== SUPPLIED DATA ==
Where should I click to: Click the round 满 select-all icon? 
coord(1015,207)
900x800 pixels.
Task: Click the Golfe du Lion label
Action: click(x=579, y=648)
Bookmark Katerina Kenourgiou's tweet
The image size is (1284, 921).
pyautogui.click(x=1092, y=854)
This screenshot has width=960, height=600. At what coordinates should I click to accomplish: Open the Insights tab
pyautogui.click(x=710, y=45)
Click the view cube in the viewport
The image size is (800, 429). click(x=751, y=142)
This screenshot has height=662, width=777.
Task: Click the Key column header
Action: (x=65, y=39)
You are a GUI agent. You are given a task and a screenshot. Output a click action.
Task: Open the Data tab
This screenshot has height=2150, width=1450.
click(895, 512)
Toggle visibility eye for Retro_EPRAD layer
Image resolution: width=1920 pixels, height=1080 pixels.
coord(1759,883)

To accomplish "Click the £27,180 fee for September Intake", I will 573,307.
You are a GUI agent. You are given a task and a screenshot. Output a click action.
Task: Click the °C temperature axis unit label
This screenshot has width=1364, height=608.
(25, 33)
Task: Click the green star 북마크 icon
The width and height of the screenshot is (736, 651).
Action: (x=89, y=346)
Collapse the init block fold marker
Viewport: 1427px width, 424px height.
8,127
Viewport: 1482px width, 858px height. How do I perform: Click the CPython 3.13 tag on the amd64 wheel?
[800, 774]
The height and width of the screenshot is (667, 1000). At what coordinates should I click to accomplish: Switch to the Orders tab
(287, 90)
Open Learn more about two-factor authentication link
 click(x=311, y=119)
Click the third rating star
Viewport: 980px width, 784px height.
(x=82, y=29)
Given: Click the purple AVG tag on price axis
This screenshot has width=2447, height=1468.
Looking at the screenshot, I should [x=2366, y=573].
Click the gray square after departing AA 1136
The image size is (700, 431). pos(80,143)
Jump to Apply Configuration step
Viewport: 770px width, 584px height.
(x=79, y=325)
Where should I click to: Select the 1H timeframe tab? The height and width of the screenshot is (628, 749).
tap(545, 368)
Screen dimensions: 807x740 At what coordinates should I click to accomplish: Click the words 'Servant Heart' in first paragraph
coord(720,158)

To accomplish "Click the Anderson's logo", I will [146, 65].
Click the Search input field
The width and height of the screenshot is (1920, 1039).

== WORK ORDER ==
Your answer must contain every line of the records, exactly.

== WRITTEN ANSWER ==
Where should I click to: Click the round 满 select-all icon? 
coord(1015,207)
900x800 pixels.
Task: Click the Golfe du Lion label
Action: click(x=579, y=648)
Bookmark Katerina Kenourgiou's tweet
The image size is (1284, 921).
pyautogui.click(x=1092, y=854)
This screenshot has width=960, height=600. At what coordinates should I click to accomplish: Open the Insights tab
pyautogui.click(x=710, y=45)
Click the view cube in the viewport
The image size is (800, 429). click(x=751, y=142)
This screenshot has height=662, width=777.
Task: Click the Key column header
Action: (x=65, y=39)
You are a GUI agent. You are given a task and a screenshot. Output a click action.
Task: Open the Data tab
This screenshot has height=2150, width=1450.
click(895, 512)
Toggle visibility eye for Retro_EPRAD layer
Image resolution: width=1920 pixels, height=1080 pixels.
coord(1759,883)

To accomplish "Click the £27,180 fee for September Intake", I will 573,307.
You are a GUI agent. You are given a task and a screenshot. Output a click action.
Task: Click the °C temperature axis unit label
This screenshot has width=1364, height=608.
(25, 33)
Task: Click the green star 북마크 icon
The width and height of the screenshot is (736, 651).
Action: (x=89, y=346)
Collapse the init block fold marker
Viewport: 1427px width, 424px height.
8,127
Viewport: 1482px width, 858px height. How do I perform: Click the CPython 3.13 tag on the amd64 wheel?
[800, 774]
The height and width of the screenshot is (667, 1000). At what coordinates should I click to accomplish: Switch to the Orders tab
(287, 90)
Open Learn more about two-factor authentication link
 click(x=311, y=119)
Click the third rating star
Viewport: 980px width, 784px height.
(x=82, y=29)
Given: Click the purple AVG tag on price axis
This screenshot has width=2447, height=1468.
Looking at the screenshot, I should [x=2366, y=573].
Click the gray square after departing AA 1136
The image size is (700, 431). pos(80,143)
Jump to Apply Configuration step
Viewport: 770px width, 584px height.
(x=79, y=325)
Where should I click to: Select the 1H timeframe tab? The height and width of the screenshot is (628, 749).
tap(545, 368)
Screen dimensions: 807x740 At what coordinates should I click to accomplish: Click the words 'Servant Heart' in first paragraph
coord(720,158)

To accomplish "Click the Anderson's logo", I will [146, 65].
Click the Search input field
The width and height of the screenshot is (1920, 1039).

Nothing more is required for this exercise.